10% des entreprises pensent que leurs objets connectés sont bien protégés

De plus en plus nombreux, les objets connectés à basse consommation seraient le nouveau talon d’Achille de l’IoT alors que leur nombre augmente de jours en jours. Souvent éludés par les constructeurs/ intégrateurs ou les plateformes IoT, les problèmes de sécurité des terminaux connectés sur le terrain sont amenés à prendre de l’ampleur au fur et à mesure des déploiements de masse et pourraient provoquer de nouvelles formes de cyber-attaques, plus insidieuses dans la mesure où seuls quelques terminaux clés, piratés, engendreraient des perturbations importantes. Le Cybersecurity Insight Report de AT&T qui a enquêté sur 5000 entreprises dans le monde constate que 85% d’entre elles envisagent ou déploient déjà des objets connectés, mais seulement 10% d’entre elles sont certaines que ces appareils et les données qu’ils produisent seront bien protégés contre les hackers.

La responsabilité de la sécurité IIoT est souvent l’objet de confusions dans l’entreprise

Le marché des objets connectés continue donc de se développer, mais peut-être pas aussi rapidement que ce qui a été annoncé depuis 4 ou 5 ans par les analystes. Les raisons sont certainement assez nombreuses et en appellent à plusieurs causes :

– La fragmentation des marchés basés sur des problématiques et des besoins très divers, au bureau ou à l’usine, à la maison ou encore dans la rue, souvent fortement verticalisés; la multiplication des plateformes dites « end to end » portées généralement par de grandes sociétés technologiques (constructeurs, GAFA, opérateurs télécom et sociétés de services) qui ont ajouté des technologies IoT à leur portefeuille pour étendre leur champ d’action ;

– L’absence de standards d’interconnexions entre ces plateformes conduisant à une organisation des marchés dite en « Jardins protégés » ;

– Enfin les problèmes de sécurité globalement abordés dans une approche multiforme de la sécurité où subsistent de nombreuses failles parce que chacun défini sa propre sécurité sans considérer l’ensemble de la chaine, particulièrement en amont. Une enquête, réalisée par SANS Institute sur 200 entreprises utilisant l’IIoT montre que celles-ci voient une croissance annuelle de 10 à 25% de leur infrastructure IoT, et le rapporteur note : « Les contradictions dans les définitions des terminaux connectés en bout de chaine (endpoints) est à la base de quelques confusions entourant la responsabilité pour la sécurité IIoT »

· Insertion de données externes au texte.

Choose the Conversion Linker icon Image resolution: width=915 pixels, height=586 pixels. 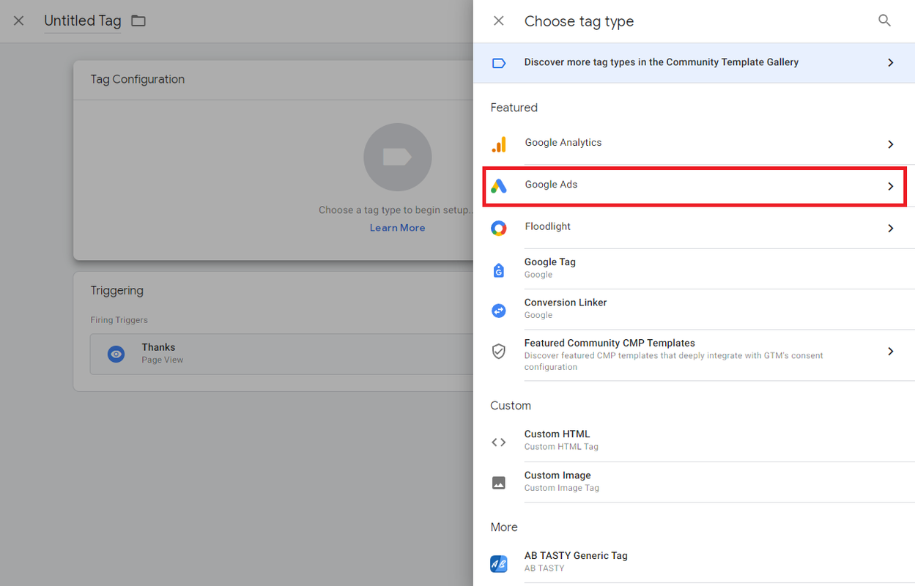pos(499,311)
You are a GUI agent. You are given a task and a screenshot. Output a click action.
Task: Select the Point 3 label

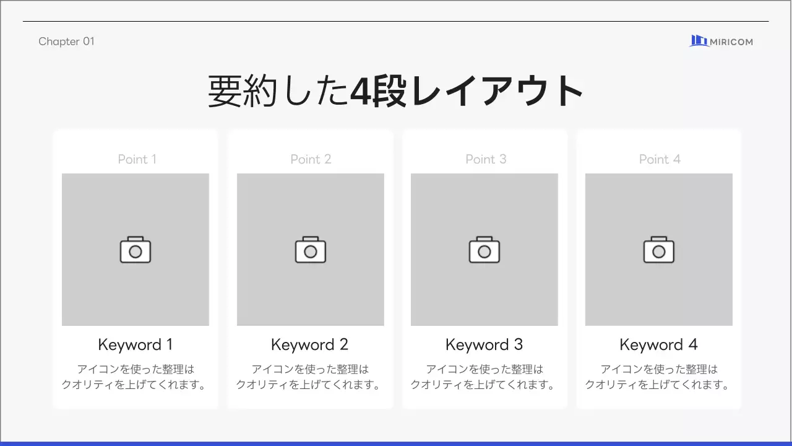(x=486, y=159)
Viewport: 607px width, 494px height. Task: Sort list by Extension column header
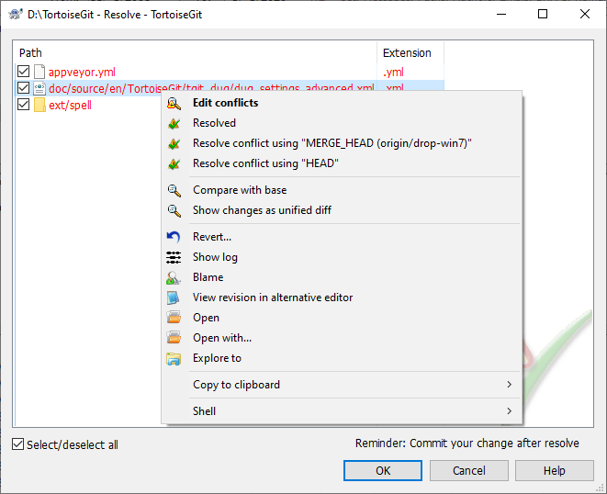click(407, 53)
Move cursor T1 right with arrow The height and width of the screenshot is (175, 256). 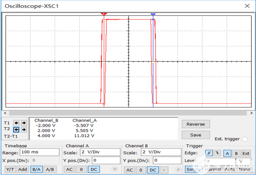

Les « endpoints » court-circuitent-ils les couches de sécurité de l’infrastructure IT

En effet, au cours du Panel à MWCA, François Le, CEO d’une startup appelée IotaBeam spécialisée dans la sécurité des objets connectés basse consommation, faisait remarquer que la notion de sécurité de bout en bout est tout à fait relative et que beaucoup de « endpoints » ne sont pas protégés. Beaucoup de fournisseurs en effet considèrent que la sécurité s’arrête là où s’arrête leur plateforme IoT, c’est-à-dire en général à un gateway, totalement sécurisé, qui collecte les données de plusieurs terminaux (endpoints) et les renvoie dans le Cloud ou les traite sur place.

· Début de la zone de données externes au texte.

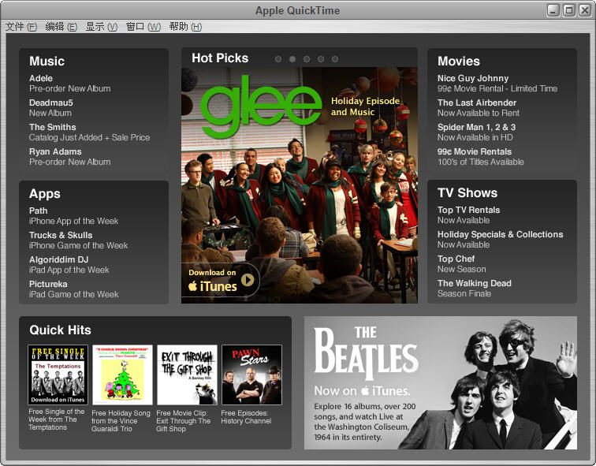596x466 pixels.
Task: Open the Pawn Stars free episodes thumbnail
Action: click(x=251, y=375)
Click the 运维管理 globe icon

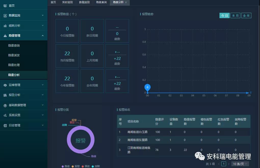[5, 85]
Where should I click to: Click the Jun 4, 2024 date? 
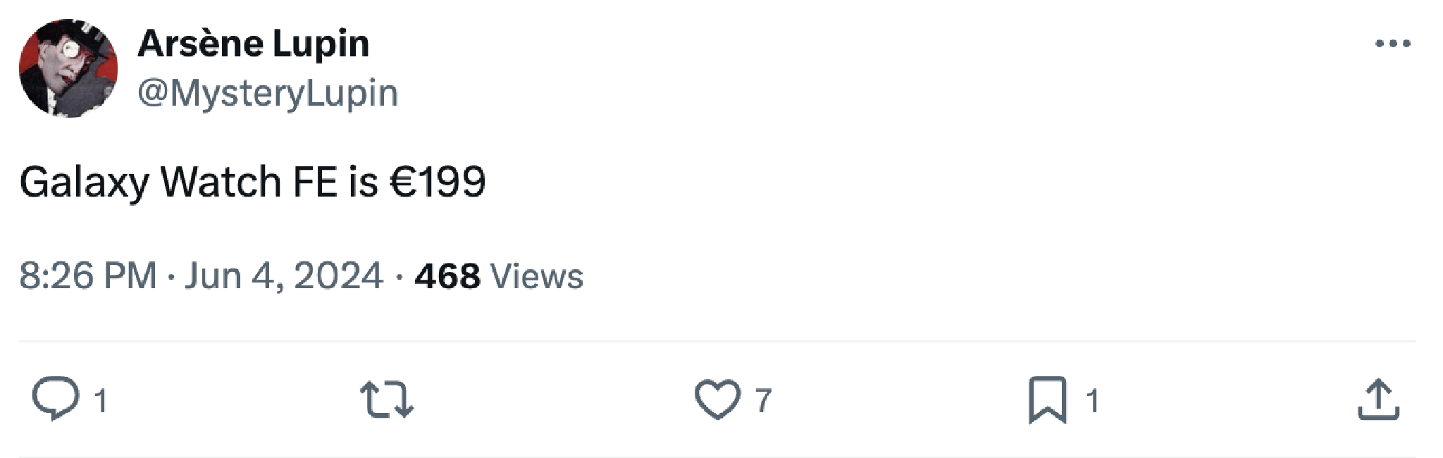(283, 276)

Cependant pour beaucoup d’applications industrielles, municipales, à la maison, médicales, etc. bien souvent en amont du gateway se trouve un très grand nombre de capteurs simples ou de terminaux légers qui envoient les données au gateway, généralement en utilisant des réseaux sans fil de type BLE, ZigBee, Thread, voir Wifi. Ces capteurs ont pour caractéristique principales : une faible consommation d’énergie parce qu’ils sont sur le terrain ; ils ne disposent pas d’une puissance de calcul importante ; ils ont un faible coût, de l’ordre de quelques dollars et sont souvent associés à des contraintes supplémentaires spécifiques liées a l’application ou l’environnement local.

Or tous ces éléments sont peu compatibles avec les méthodes de sécurité traditionnelles (disons par exemple AES) qui coûtent assez cher, qui nécessitent des calculs fréquents (envoie de clés d’encryption sans cesse renouvelées) et qui en conséquence consomment beaucoup d’énergie en demandant des processeurs plus puissant (et plus chers) pour déchiffrer rapidement des algorithmes complexes.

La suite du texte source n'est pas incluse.